In this paper, we propose two downlink multiple access architectures for networks where human-type communication users (HTCUs) and machine-type communication devices (MTCDs) coexist. The proposed schemes combine non-orthogonal multiple access (NOMA), orthogonal frequency division multiplexing (OFDM), and index modulation (OFDM-IM) concepts. In the first scheme, the base station (BS) transmits bits of HTCUs using modulated symbols and bits of MTCDs by the subcarrier activation pattern (SAP). This approach called IM-NOMA with null subcarriers (IM-NOMA-NS) ensures that inactive subcarriers are always null, which improves the system bit error rate (BER) performance.
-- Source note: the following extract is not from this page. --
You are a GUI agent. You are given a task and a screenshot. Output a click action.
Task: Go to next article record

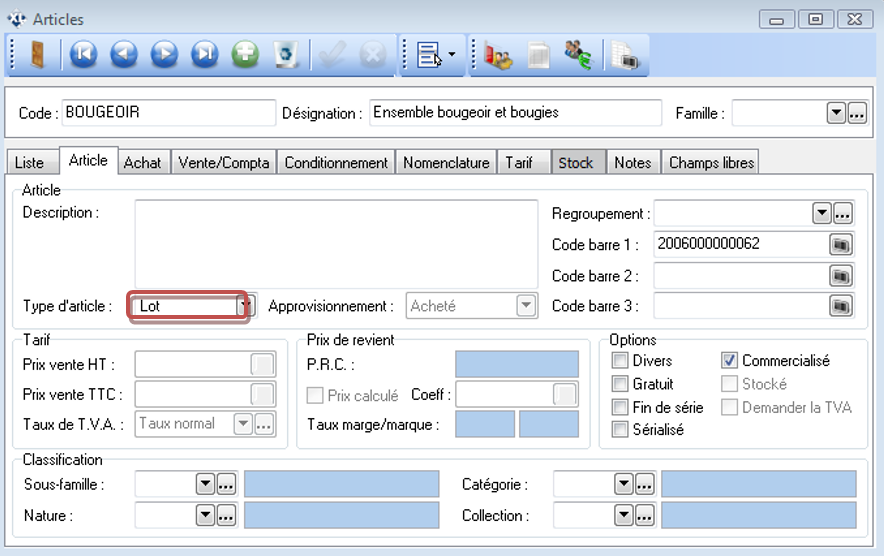(x=164, y=55)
To improve the spectral efficiency (SE), we propose a second approach, termed IM-NOMA with dual-mode modulation (IM-NOMA-DM), in which the HTCUs' bits are transmitted using two-dimensional modulation and the MTCDs' bits are transmitted using one-dimensional modulation and the SAP. For each proposed system, a near-optimal low-complexity detector, based on the energy-detection (ED) and the log-likelihood ratio (LLR) criterion, is provided to mitigate the detection burden of the optimal maximum-likelihood (ML) detector. The BER performances and SE of the proposed schemes are investigated. The average BERs of IM-NOMA-NS and IM-NOMA-DM are derived in closed-form expressions corroborated by the simulation results. We have proved numerically that the proposed schemes achieve a good trade-off between BER performance, SE, and the number of supported users, making them more suitable for Internet of Things (IoT) applications.